JTC 2024/ « Médecin après la mort » : Une leçon de responsabilité pour les dirigeants africains
Un drame satirique, plongeant le public dans un univers sombre et symbolique, tout en mettant en lumière les conséquences de l’inaction politique face aux crises sociales et sanitaires. C’est ce que renferme ‘’Médecin après la mort’’ une création sénégalaise signée Balla Diop, mise en scène par Ibrahima Sarr et produite par Rescap’Art. Cette pièce de théâtre en compétition officielle est présentée dans le cadre des Journées Théâtrales de Carthage 2024.

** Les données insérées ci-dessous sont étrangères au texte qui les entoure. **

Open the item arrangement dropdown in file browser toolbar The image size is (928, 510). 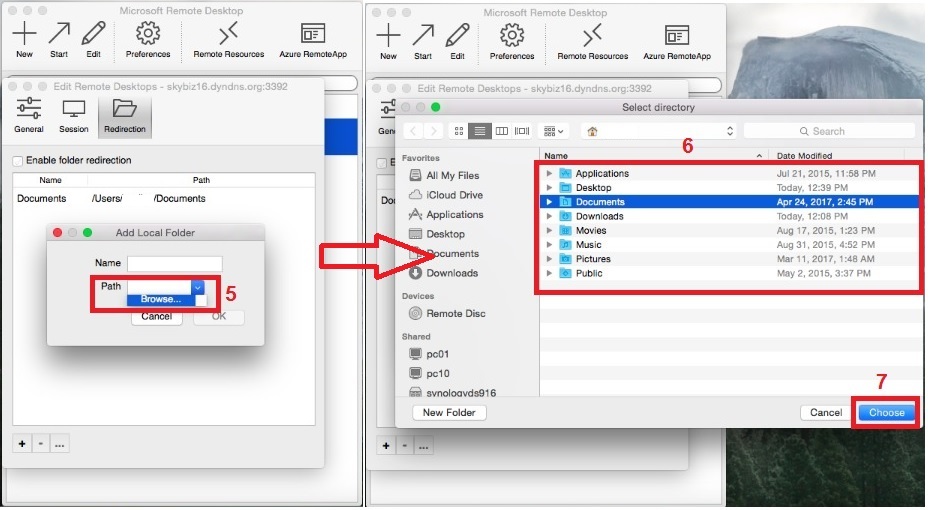click(x=553, y=131)
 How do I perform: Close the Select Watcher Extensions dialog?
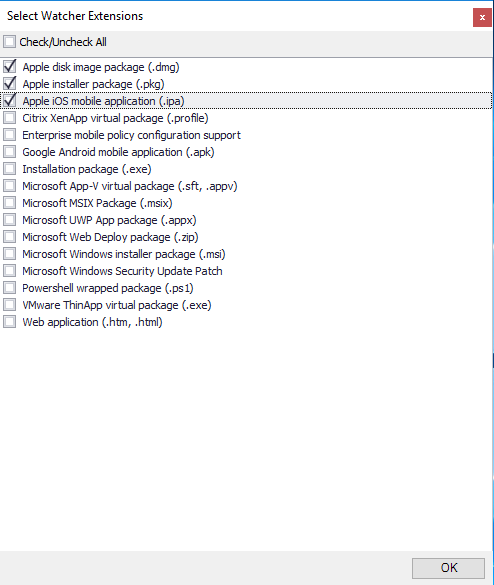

‘’Médecin après la mort’’ nous plonge dans l’univers d’un laboratoire clandestin où trois voleurs s’introduisent en quête de profit. Mais, leur plan est interrompu par l’apparition du propriétaire, un médecin solitaire rongé par son passé. Victime d’un système injuste après avoir découvert un virus dévastateur, ce médecin, interprété par Balla Diop, a été emprisonné pendant cinq ans, voyant sa vie basculer. Pour tromper leur hôte, les voleurs qui en réalité sont malades de ce virus et à la quête de l’antidote, se font passer pour des patients souffrant de troubles mentaux, donnant lieu à une confrontation oscillant entre tension dramatique et éclats comiques.
Un plaidoyer théâtral pour l’action rapide
Cette pièce de théâtre d’une durée de 55 minutes, va au-delà du simple récit dramatique : elle interpelle directement les décideurs africains. Par le biais de ce médecin persécuté et de ses patients fictifs, Ibrahima Sarr dénonce l’inertie des dirigeants face aux problèmes qui affectent profondément leurs populations. « Nos dirigeants interviennent toujours tardivement, lorsque tout explose, alors qu’il fallait agir plus tôt », souligne le metteur en scène.
Le spectacle appelle ainsi à une prise de conscience urgente : les autorités doivent anticiper les crises, qu’elles soient sanitaires ou sociales, pour éviter de plonger les populations dans une souffrance évitable. À travers cette allégorie, ‘’Médecin après la mort’’ offre un écho universel à des problématiques contemporaines, notamment la gestion des pandémies et des inégalités d’accès aux soins.
Les performances des comédiens, notamment Balla Diop dans le rôle du médecin, et Abdou Mboup, Mamadou Wandianga, Moussa Ndiaye, et Amdy Mbacké Diop, insufflent une intensité palpable. Par leurs gestes et dialogues, ils traduisent avec finesse les émotions complexes d’une société à la croisée des chemins.
Un appel à la réflexion collective
Au-delà de l’intrigue, ‘’Médecin après la mort’’ pousse le spectateur à s’interroger. Que faire pour éviter que l’histoire ne se répète ? Selon le Ibrahima Sarr, metteur en scène, la pièce refuse de dicter une vérité unique, préférant offrir un miroir dans lequel chaque membre du public peut projeter ses propres réflexions. ‘’Médecin après la mort’’ est bien plus qu’un spectacle théâtral ; c’est un plaidoyer pour une gouvernance proactive, un cri d’alarme en faveur d’une Afrique où les populations ne seraient plus les otages de décisions tardives.
En mariant satire, émotion et symbolisme, cette œuvre résonne bien au-delà des frontières sénégalaises et mérite de poursuivre sa trajectoire sur la scène internationale. Une leçon de responsabilité, à la fois poignante et nécessaire.
Une scénographie en retrait
Si ‘’Médecin après la mort’’ séduit par son message poignant et l’intensité de son jeu d’acteurs, la scénographie, en revanche, laisse à désirer. Dans le cadre prestigieux des Journées Théâtrales de Carthage, on aurait pu s’attendre à un décor plus élaboré et imposant, capable de sublimer l’ambiance sombre et symbolique de la pièce. Malheureusement, le choix d’un décor minimaliste, bien que fonctionnel, semblait décalé par rapport à l’ampleur du propos et au potentiel visuel de l’œuvre.
Cette simplicité scénographique risque de ne pas rendre justice à la profondeur du récit et à la richesse des performances des comédiens. Une mise en espace plus audacieuse aurait pu renforcer l’immersion du public et donner davantage de relief à ce plaidoyer théâtral d’une rare intensité.